Synchro-tilt mechanism. What is it and why is it so important?

Oct 6, 2021 | Work Culture

Wurk Health Brand

When shopping for an office chair, you may come across a set of terms, one of which is “synchro-tilt mechanism”. But what is it and why your next office chair should definitely have it? Let’s take a quick dive into the science of tilts.

The movement is natural for our bodies. In fact, this research tells us that we change our posture approximately 53 times an hour or once per minute. Doing quite the opposite like staying stiff during a long period of time, can leave us with many negative health effects that will also affect our productivity. We wrote about this topic in the article The human body was never designed for a sedentary lifestyle.

So, static posture = bad, movement = good, got it. But what does the synchro-tilt mechanism have to do with that? The best solution for active work is to utilize your standing desk. If you don’t have this option, even more attention should be paid to an appropriate office chair. Because according to this study, an average office worker spends 5 hours and 41 minutes daily in one.

Office chair mechanism solo

The human body is free to position itself spontaneously, constrained only by gravity. And the office chair should come as close as it can get to allow this free movement while sitting. In other words, when you lean back, the backrest and seat of the chair should closely follow your body. And this is where the synchro-tilt mechanism comes to play. When the natural pivot points of your body (hips and knees) move, the synchro-tilt mechanism makes the seat and the backrest move with them. This is achieved by using a 2:1 ratio when the backrest moves 2 degrees for every 1 degree of seat tilt.

So what are the benefits? When the seat moves slower than the backrest, its front edge stays closer to the floor. Your body is not stretched out to atypical positions. And your feet can remain naturally on the floor, even when you’re enjoying a relaxed position.  Synchro-tilt keeps the torso open, which improves circulation to the legs and better spinal alignment.

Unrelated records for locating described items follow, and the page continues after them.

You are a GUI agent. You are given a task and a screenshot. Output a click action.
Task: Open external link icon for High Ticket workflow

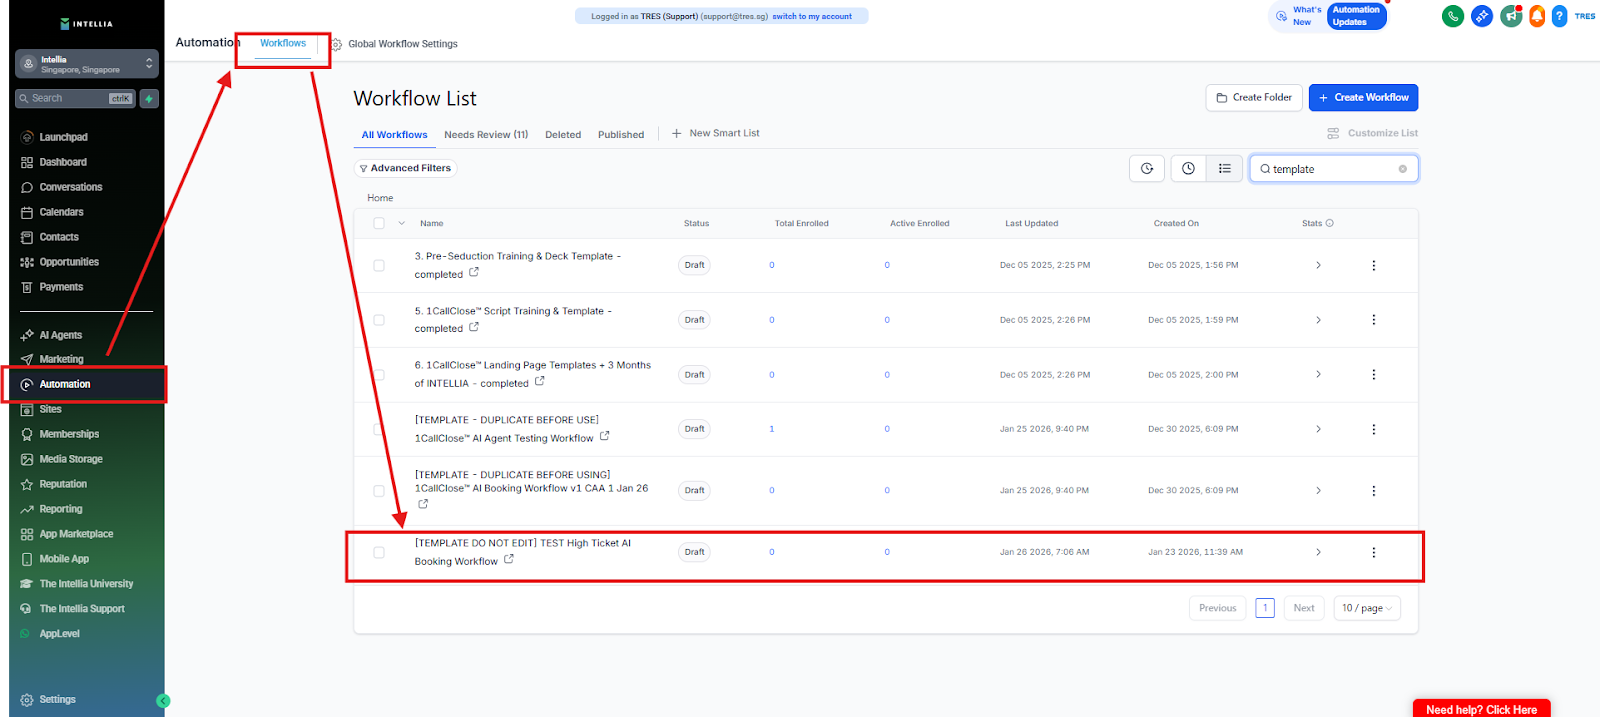tap(509, 560)
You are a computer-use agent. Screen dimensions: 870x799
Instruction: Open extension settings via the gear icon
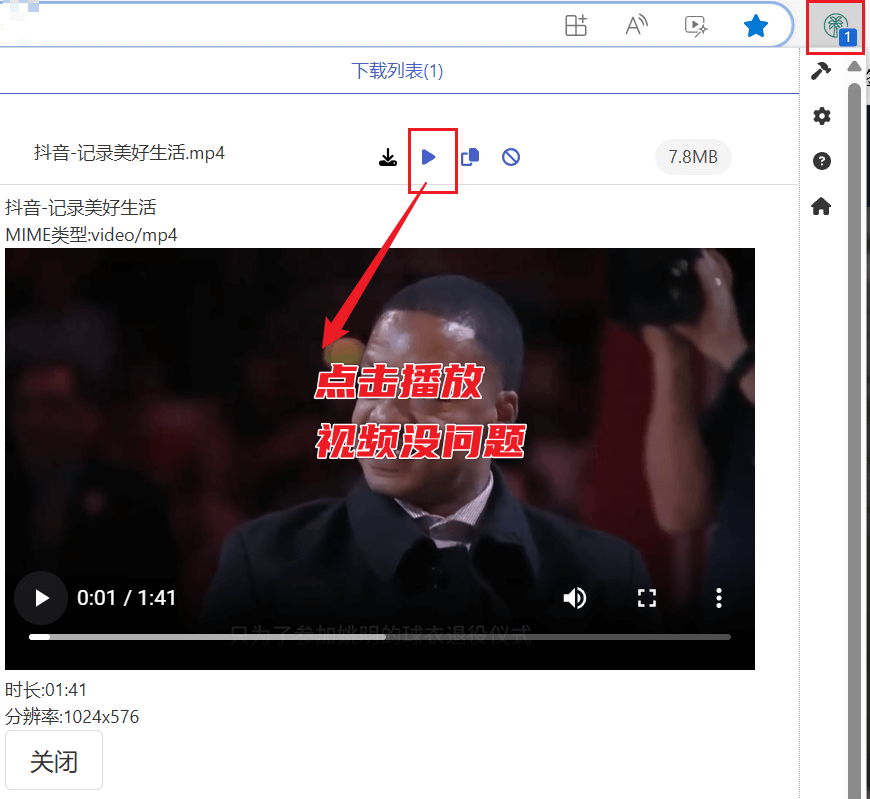point(821,116)
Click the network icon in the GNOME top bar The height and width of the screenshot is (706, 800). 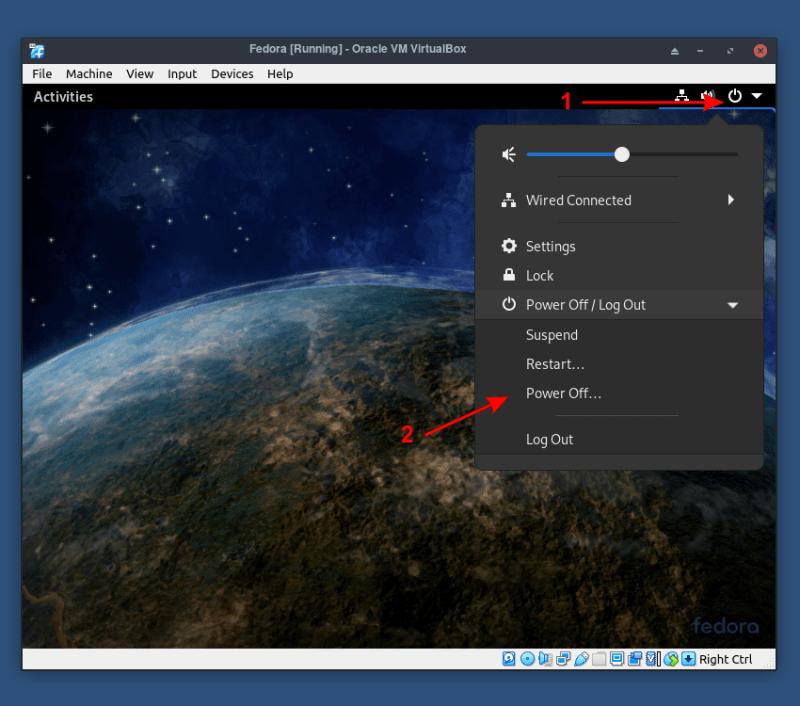(682, 97)

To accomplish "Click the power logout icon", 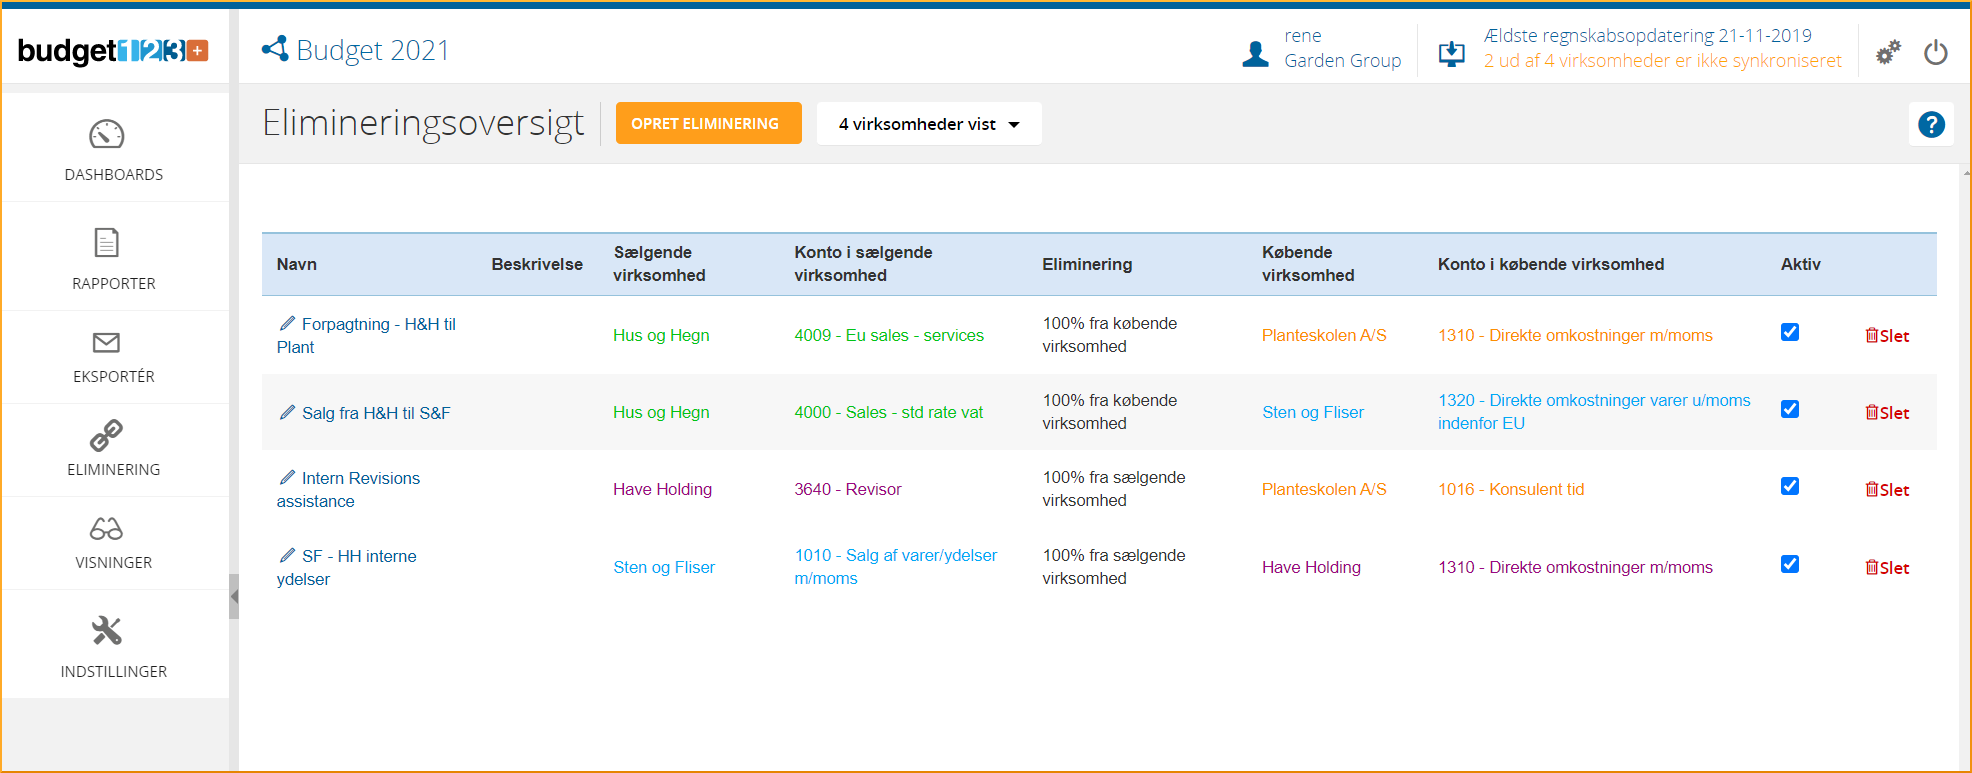I will tap(1936, 52).
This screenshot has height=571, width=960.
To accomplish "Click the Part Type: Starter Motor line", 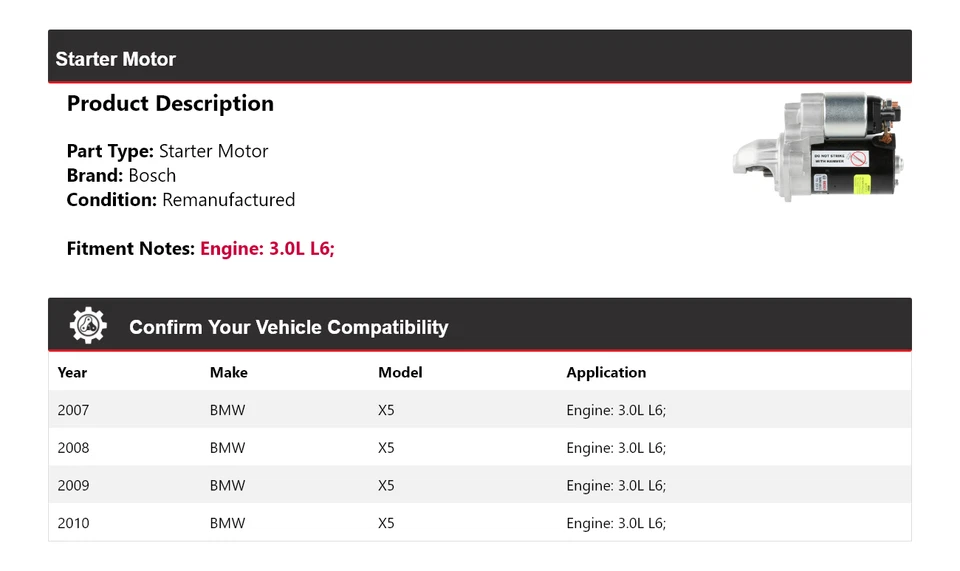I will [x=167, y=152].
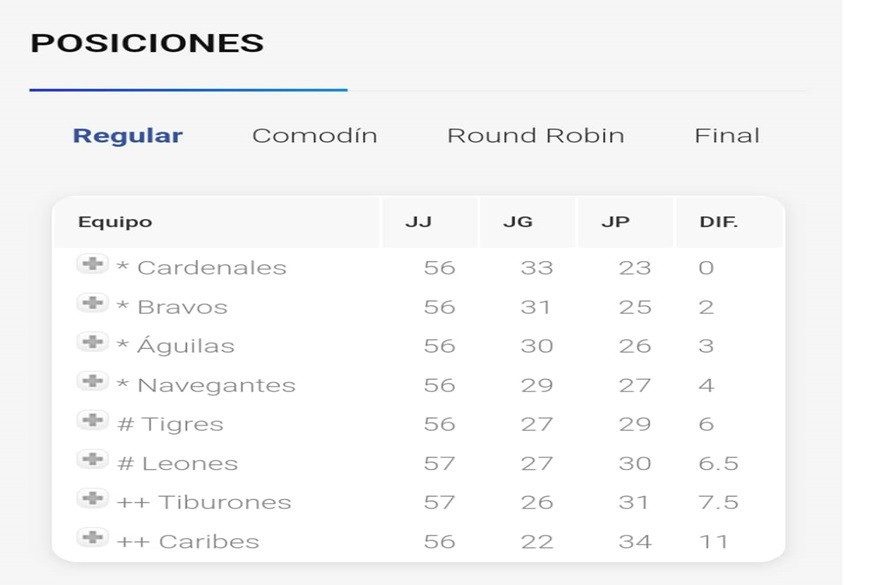The image size is (885, 585).
Task: Click the plus icon beside Tiburones
Action: tap(92, 499)
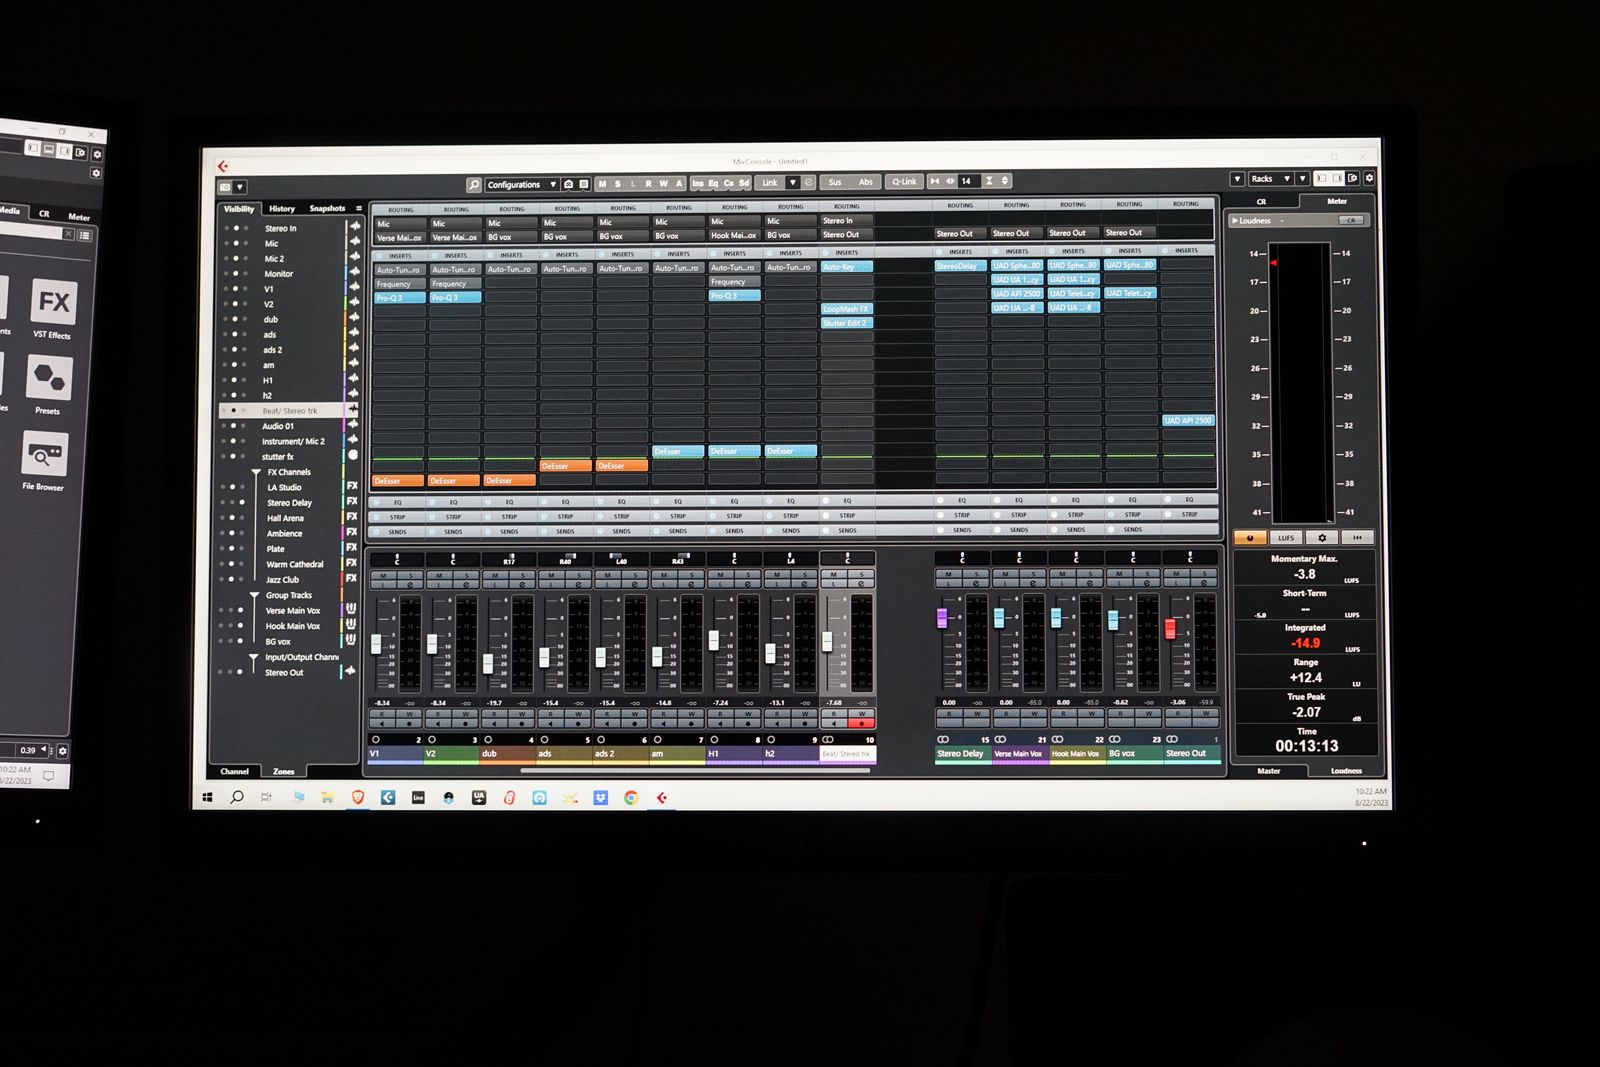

Sit-Stand with Entail office chair

Entail is a great all-around office chair with a synchro-tilt mechanism

The perfect balance

Synchro-tilt mechanisms make it easier to move throughout the day. They allow a natural tilt movement that doesn’t stress the body. Every modern synchro mechanism should allow the user to maintain a balanced upright posture while keeping the body relaxed. We call it “dwell”. When properly adjusted, the chair produces efficient energy to counteract the movement of the human body. Allowing to remain in any reclined position with minimal effort.

With regular muscle movement, your blood circulation is optimized (Schoberth, 1978) especially in the lumbar region. This alleviates lower back pain, commonly associated with long periods of static sitting. Movement pumps nutrients to the intervertebral disc (Anderson, 1981), which are key to spinal function.

Other types of mechanisms

The synchro-tilt mechanism is the most advanced solution for office chairs that currently exists. However, there are other types of mechanisms that serve different purposes.

The knee tilt mechanism has a pivoting point under the seat, just behind the legs. So it requires less effort to tilt backwards and allows the feet to remain on the floor. But because the seat-to-backrest ratio is even, the sitter’s body angles will not naturally open when reclining. This makes the knee tilt ideal for chairs that are not used for heavy work during extensive periods of time, such as conference chairs. These types of chairs don’t require special ergonomic functions. And can be listed with a very attractive price tag. An example is the versatile and stlish Ayles chair that comes with the knee tilt mechanism as an option.


William R. Dowell, Fei Yuan, Brian H. Green – Office Seating Behaviors an Investigation of Posture, Task, and Job Type

Schoberth (1978), “Vom richtigen sitzen am arbeitsplatz,” University of Frankfurt, Ostsee Clinic.

Andersson (1981), “Epidemiologic aspects of low-back pain in industry,” Spine.